== Problem details ==
Every line from the one containing "Where should I" down to the last line of the listing below should be restated exactly, and nothing else.

=== Materials provided ===

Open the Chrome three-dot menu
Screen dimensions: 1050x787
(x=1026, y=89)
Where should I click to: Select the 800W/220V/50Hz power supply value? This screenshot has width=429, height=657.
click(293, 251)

===

== Written answer ==
Where should I click to: Select the 800W/220V/50Hz power supply value? This screenshot has width=429, height=657.
click(293, 251)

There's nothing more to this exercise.